Strokes Gained is essentially tied. Both irons came in at 0.38 SG (adjusted) when averaged across the full tester group. Head-to-head across 20 individual matchups, the T150 won SG in 12 of 20, the ZXi7 in eight. A slight edge for the T150.
The honest summary: These are two very good player’s irons that perform at a similar level in some of our measured categories.
Where the differences showed up
GIR: The ZXi7 finds more greens—especially as you go shorter
In overall GIR across all 20 testers, the ZXi7 averaged 59.2 percent compared to 55.8 for the T150, winning 12 of 20 head-to-head matchups. But the aggregate number only tells part of the story.

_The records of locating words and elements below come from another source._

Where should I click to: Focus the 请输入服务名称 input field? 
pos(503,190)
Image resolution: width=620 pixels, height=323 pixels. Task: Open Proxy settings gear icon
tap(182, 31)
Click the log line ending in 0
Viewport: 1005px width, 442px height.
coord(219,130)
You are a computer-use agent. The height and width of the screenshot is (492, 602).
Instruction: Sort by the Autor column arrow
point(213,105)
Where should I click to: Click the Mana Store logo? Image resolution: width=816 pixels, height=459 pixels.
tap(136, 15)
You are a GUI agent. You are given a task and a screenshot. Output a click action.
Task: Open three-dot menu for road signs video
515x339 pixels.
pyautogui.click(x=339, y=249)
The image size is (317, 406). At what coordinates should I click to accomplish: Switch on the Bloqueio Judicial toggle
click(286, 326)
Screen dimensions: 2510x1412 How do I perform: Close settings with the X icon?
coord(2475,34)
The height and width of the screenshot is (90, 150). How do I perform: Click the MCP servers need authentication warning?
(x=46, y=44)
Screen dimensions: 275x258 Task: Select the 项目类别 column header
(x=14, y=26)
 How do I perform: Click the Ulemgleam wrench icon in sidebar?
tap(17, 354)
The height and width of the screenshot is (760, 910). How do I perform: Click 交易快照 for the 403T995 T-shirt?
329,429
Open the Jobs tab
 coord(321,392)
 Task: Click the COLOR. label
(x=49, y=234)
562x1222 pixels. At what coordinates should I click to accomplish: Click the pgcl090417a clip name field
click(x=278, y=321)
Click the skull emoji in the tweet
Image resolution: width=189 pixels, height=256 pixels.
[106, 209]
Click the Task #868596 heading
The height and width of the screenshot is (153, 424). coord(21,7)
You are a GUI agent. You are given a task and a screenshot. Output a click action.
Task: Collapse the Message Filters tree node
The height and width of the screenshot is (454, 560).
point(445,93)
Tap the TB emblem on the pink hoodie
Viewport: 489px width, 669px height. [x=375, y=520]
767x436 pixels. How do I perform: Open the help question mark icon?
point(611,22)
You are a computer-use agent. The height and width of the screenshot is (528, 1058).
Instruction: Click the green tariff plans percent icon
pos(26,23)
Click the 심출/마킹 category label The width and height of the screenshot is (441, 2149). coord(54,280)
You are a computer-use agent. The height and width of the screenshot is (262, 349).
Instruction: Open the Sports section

When we break it down by the individual irons we tested (5-iron, 7-iron, pitching wedge), the T150 leads in the 5-iron at 90.0 percent greens in regulation versus 86.9 for the ZXi7. The gap flips in the 7-iron and by the time you get to the pitching wedge, the ZXi7 hits 100 percent GIR while the T150 finishes last in the field at 97.4.

Ball striking: The T150 rewards good contact more
The T150 generated a higher smash factor and slightly more carry (165.5 versus 164.2 yards). Its shot area—a measure of dispersion tightness—was 5,071 square feet compared to the ZXi7’s 5,431. When the T150 is struck well, it tends to be a little more efficient with the energy transfer.
This lines up with the Strokes Gained edge. The T150 squeezes a bit more performance out of quality strikes. The ZXi7 spreads its performance a little more evenly.
Does swing speed change anything?
We segmented testers into three groups (slower (<82 mph), mid (82–87 mph) and faster (87+ mph)) to see if the gap between the two irons shifted at different swing speeds.
The ZXi7’s GIR advantage was largest among slower swing-speed testers and mid-speed testers and smallest among faster testers.
The T150 had its strongest individual performances among the highest-swing-speed testers. At 100 mph, one tester hit 19.5 percent more greens with the T150. At 91 mph, another hit 15.4 percent more greens with the T150.
How they finished in the full field
In the 15-iron Most Wanted Player’s category, the T150 ranked second and the ZXi7 fifth. Both finished well above the field average in SG and GIR. The gap between them in the final standings not wide. The T150’s efficiency edge on pure contact was enough to move it up the leaderboard.
Final thoughts
The T150 is the slightly more efficient ball-striker of the two. It generates better smash on pure contact, tighter dispersion, and won the SG battle in head-to-head testing more often than not. If you tend to hit it flush and want to maximize what happens when you do, the T150 has a case.
The ZXi7 found more greens across a wider range of testers and swing speeds. Its GIR advantage was consistent and it showed up at slower swing speeds as much as faster ones. If getting the ball on the green is the priority, the ZXi7 earned that result across our tester group.